Review of Resident R11's comprehensive care plan on 8/19/24, revealed that of the 14 care plans present, 14 had an outstanding target date of 8/12/24. The care plans included the problem categories of: self-care, falls, bleeding due to anticoagulant use, cardiovascular, skin integrity, discharge plan, constipation, GERD, nutrition, activities, pain, code status, bladder incontinence, and antibiotic use.
Resident R14's clinical record revealed an admission date of 6/30/23, with diagnoses that included dementia (loss of cognitive functioning affecting a persons memory and behaviors) chronic obstructive pulmonary disease (COPD - a lung disease that affects airflow from the lungs resulting in difficulty breathing, cough, mucus production and wheezing), and gastroesophageal reflux disease (GERD - a chronic disease when the stomach acids frequently flow back into the esophagus causing irritation and discomfort).
Review of Resident R14's comprehensive care plan on 8/19/24, revealed that of the 17 care plans present, 17 had an outstanding target date of 8/10/24. The care plans included the problem categories of: falls, skin integrity, code status, self-care, discharge plan, pain, nutrition, activities, psychotropic medication use, constipation, cognition, bladder incontinence, COPD, anti-anxiety medication, anti-depressant medication, behaviors, and GERD.

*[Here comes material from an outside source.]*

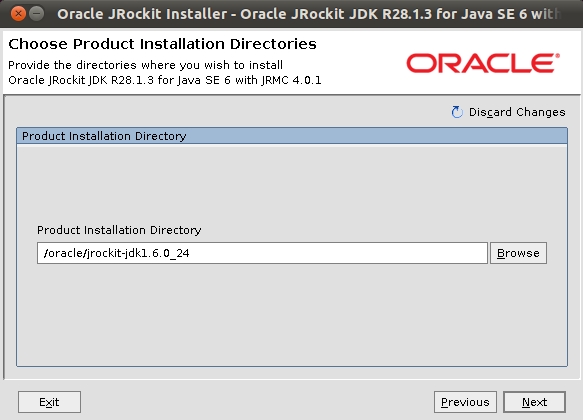Go back using the Previous button
The height and width of the screenshot is (420, 583).
pyautogui.click(x=465, y=402)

During a telephone interview on 8/21/24, at approximately 12:00 p.m. the Nursing Home Administrator confirmed that Residents R8, R11, and R14's care plans were not reviewed and/or revised within the required timeframe.
28 Pa. Code 211.12(d)(1)(5) Nursing services
| | Plan of Correction - To be completed: 10/04/2024
The three identified resident care plans were immediately updated to reflect current care plans. A house wide audit of care plans will be completed by the Interdisciplinary team or designee to verify accuracy of the current care plan and ensure all target dates are compliant. Licensed nursing staff will be educated by the Director of Nursing on 9/6/2024 on the importance of accuracy of completion by target dates in care plans. The Interdisciplinary Team or designee will audit 5 resident care plans daily for accuracy of dates for one week, weekly for one month, and monthly thereafter. Audit findings will be reviewed through the QAPI process.